Add in the following settings:

Edge Cache TTL‘ to ‘a month

Edge Cache TTL tells Cloudflare the frequency of having to request fresh content from your server. Since items in the uploads file do not change often, you can afford to set a edge cache TTL of one month. This conveys that Cloudflare will merely request a fresh copy from your site after one month has passed. If something was to alter, the purge feature located in the Caching section of Cloudflare’s dashboard grants you the capability of triggering a refresh.

Browser Cache TTL’ to ‘a day

Browser Cache TTL tells your visitor’s browser how often it ought to try to request new content from Cloudflare. Generally, 4 hours is sufficient.

Cache Level‘ to ‘Cache Everything

Hit ‘Save and Deploy

An image epitomizing a Cloudflare Page Rule which decreases the amount of bandwidth a server uses.

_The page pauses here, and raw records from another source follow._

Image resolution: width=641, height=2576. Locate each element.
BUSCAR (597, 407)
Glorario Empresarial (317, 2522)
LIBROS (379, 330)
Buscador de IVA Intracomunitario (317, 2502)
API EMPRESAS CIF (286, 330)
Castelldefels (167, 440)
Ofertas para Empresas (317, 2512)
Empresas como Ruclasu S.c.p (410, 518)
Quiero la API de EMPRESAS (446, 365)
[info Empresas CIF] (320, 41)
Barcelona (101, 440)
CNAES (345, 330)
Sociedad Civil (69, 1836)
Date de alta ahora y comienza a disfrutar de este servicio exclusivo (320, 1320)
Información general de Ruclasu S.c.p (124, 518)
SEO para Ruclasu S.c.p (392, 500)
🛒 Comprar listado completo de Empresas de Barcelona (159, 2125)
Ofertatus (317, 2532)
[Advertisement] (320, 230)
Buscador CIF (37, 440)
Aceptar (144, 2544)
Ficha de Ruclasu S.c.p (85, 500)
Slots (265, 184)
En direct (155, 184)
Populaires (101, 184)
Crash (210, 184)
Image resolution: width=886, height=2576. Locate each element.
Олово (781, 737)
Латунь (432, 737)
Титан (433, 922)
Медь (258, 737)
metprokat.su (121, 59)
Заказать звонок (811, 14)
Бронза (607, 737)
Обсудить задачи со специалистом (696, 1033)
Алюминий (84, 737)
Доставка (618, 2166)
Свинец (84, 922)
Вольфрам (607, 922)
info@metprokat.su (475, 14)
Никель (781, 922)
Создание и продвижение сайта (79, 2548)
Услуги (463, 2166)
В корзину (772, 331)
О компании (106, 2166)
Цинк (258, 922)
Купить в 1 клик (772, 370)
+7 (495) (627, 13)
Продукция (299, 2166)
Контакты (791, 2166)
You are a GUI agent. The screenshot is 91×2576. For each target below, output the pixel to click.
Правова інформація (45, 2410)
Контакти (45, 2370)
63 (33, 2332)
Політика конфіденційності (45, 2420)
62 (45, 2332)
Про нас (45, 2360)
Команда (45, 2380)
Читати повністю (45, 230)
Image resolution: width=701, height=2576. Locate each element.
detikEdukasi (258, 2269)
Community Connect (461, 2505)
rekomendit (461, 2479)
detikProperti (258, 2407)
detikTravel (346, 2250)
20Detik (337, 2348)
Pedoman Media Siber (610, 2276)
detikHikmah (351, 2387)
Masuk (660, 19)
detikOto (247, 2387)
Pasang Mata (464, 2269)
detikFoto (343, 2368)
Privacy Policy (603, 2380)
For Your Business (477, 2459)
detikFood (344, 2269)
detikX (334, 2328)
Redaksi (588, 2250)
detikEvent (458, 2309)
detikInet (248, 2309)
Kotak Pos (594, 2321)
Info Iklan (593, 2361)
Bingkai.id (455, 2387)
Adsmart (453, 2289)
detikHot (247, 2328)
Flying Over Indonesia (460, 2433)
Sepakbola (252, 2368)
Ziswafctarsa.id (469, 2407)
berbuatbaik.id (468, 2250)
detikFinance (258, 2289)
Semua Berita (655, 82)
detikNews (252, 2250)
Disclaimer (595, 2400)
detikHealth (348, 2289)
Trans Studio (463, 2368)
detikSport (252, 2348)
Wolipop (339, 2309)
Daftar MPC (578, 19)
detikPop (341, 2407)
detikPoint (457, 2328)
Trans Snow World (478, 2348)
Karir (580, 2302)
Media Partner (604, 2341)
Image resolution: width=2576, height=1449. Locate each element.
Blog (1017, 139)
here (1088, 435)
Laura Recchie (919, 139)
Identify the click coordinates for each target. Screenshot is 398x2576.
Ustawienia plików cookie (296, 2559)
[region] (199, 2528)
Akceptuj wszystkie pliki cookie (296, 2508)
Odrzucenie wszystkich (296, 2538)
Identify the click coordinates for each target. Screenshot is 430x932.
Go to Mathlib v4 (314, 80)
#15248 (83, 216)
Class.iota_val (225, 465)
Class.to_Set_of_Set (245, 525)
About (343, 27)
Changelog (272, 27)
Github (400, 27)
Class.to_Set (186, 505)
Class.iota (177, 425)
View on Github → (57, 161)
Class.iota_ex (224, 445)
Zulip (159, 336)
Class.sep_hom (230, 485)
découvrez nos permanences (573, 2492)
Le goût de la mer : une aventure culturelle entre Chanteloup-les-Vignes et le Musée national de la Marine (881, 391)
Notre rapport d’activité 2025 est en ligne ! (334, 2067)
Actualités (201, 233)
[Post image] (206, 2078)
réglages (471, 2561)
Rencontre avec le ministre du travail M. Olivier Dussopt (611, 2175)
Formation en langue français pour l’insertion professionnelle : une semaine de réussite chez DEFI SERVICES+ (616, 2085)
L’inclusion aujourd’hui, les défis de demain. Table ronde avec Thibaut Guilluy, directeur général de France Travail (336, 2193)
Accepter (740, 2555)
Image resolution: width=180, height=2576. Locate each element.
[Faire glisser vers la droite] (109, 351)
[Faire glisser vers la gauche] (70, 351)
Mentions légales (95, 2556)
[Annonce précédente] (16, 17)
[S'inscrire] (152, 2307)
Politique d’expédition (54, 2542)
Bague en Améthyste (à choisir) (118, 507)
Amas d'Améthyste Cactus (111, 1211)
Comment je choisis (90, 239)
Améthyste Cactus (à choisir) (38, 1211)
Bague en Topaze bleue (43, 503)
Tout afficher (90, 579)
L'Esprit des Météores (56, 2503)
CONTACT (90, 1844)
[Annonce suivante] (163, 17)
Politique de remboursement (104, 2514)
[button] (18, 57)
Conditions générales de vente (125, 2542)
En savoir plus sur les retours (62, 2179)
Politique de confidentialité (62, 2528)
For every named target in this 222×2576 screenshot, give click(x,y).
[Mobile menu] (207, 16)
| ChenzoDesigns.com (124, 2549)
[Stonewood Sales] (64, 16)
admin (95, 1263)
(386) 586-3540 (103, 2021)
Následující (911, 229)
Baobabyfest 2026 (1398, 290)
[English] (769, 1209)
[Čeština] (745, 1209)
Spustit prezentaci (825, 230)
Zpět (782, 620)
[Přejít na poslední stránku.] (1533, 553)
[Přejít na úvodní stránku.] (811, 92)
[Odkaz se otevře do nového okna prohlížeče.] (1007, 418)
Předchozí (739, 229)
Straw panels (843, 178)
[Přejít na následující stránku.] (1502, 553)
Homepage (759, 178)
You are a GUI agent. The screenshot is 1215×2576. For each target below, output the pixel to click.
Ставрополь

7. Making sure that critical sections of your WordPress site remain available if thed server were to go down

There may be particular areas of your site that are critical to your enterprise. Such pages include a disclaimer policy, a privacy policy, a terms of service section, an about us page, and a contact us page. For these kinds of pages, you should make sure that they are always available regardless of the server’s status.

As for these pages, you should apply the following rules:

Set ‘Browser Cache TTL‘ to ‘a day‘.

Set ‘Always Online‘ and click ‘On‘.

With these settings, Cloudflare will serve pages from the cache so your WordPress site’s visitors will always see your content regardless if the webpage was down or not.

The ‘Cache Level‘ should be set to ‘Cache Everything‘.

Set ‘Edge Cache TTL‘ to ‘a month

An image displaying a Cloudflare Page Rule which ensures that a critical section of a site remains available regardless of the server’s status.

8. Block malicious harvesters and bots from obtaining site’s emails by enabling Email Obfuscation

You should hinder malicious bots from adding your email to their spam list by enabling ‘Email Obfuscation’ on public exposed pages that comprise an email address.

Email Obfuscation permits email addresses to become unattainable by bots while keeping them visible to your real visitors.

An image presenting a Cloudflare Page Rule using the Email Obfuscation feature which prevents malicious bots from obtaining an email address from a specific page of a WordPress site.